For using the Police frontman’s 1983 smash “Every Breath You Take” in his own 1997 single “I’ll Be Missing You,” Diddy claims to be paying Sting $5,000 a day. In response to previously unreleased video footage from an interview Sting gave to the Breakfast Club in 2018, Diddy tweeted on Wednesday.

The interviewer Charlamagne Tha God asks Sting to confirm whether Diddy pays him $2,000 per day for sampling the song “I’ll Be Missing You,” as noted by the Shade Room. To laughing, Sting responds “For the rest of his life” and then affirms that Diddy requested approval to sample the hit following the release of his own song. It was a great rendition of that song, he continues, adding that there are no hard feelings and the two “are very close friends now.”

The tune and most or all of Sting’s song repertoire were acquired by Universal Music Publishing last year in a deal reportedly for approximately $350 million.
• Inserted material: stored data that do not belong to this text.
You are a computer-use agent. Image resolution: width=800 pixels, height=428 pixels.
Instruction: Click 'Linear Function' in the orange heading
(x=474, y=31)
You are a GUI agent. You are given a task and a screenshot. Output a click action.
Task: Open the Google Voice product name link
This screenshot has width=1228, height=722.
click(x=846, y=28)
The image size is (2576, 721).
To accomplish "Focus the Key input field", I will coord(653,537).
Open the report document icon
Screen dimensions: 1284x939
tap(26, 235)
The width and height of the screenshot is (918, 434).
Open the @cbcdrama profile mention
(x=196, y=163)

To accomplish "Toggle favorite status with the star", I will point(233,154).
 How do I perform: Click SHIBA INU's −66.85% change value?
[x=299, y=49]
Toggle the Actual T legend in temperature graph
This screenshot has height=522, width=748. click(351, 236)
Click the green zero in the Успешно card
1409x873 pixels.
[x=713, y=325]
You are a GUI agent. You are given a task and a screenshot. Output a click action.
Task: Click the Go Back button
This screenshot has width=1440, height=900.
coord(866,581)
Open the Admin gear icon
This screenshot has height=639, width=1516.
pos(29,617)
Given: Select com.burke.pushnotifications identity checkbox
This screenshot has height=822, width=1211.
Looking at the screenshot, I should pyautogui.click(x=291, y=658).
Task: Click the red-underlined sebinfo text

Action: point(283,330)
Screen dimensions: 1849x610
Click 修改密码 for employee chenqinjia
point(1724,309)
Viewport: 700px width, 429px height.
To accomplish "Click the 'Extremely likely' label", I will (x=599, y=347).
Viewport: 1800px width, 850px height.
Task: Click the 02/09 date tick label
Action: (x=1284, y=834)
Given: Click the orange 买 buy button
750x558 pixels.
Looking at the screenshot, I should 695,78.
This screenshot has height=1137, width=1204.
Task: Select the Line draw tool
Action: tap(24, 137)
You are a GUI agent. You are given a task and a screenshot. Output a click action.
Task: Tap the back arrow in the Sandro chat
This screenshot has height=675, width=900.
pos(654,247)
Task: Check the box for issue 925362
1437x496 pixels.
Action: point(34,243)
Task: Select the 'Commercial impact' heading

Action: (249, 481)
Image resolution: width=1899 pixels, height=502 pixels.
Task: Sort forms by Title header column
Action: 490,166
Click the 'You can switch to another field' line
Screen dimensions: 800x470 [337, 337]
It is conceivable that a sizable portion of the daily $5k will go to this company. Although the specifics of the agreement were not made public, it appears likely that Sting retained at least a portion of the significant publishing and/or composer shares for the song and the collection.

The extensive global deal covers all of Sting’s solo and Police-related works, including hits like “Roxanne,” “Every Breath You Take,” “Shape of My Heart,” “If I Ever Lose My Faith In You,” “Fields of Gold,” “Desert Rose,” “Message in a Bottle,” “Englishman in New York,” and “Every Little Thing She Does Is Magic,” among others.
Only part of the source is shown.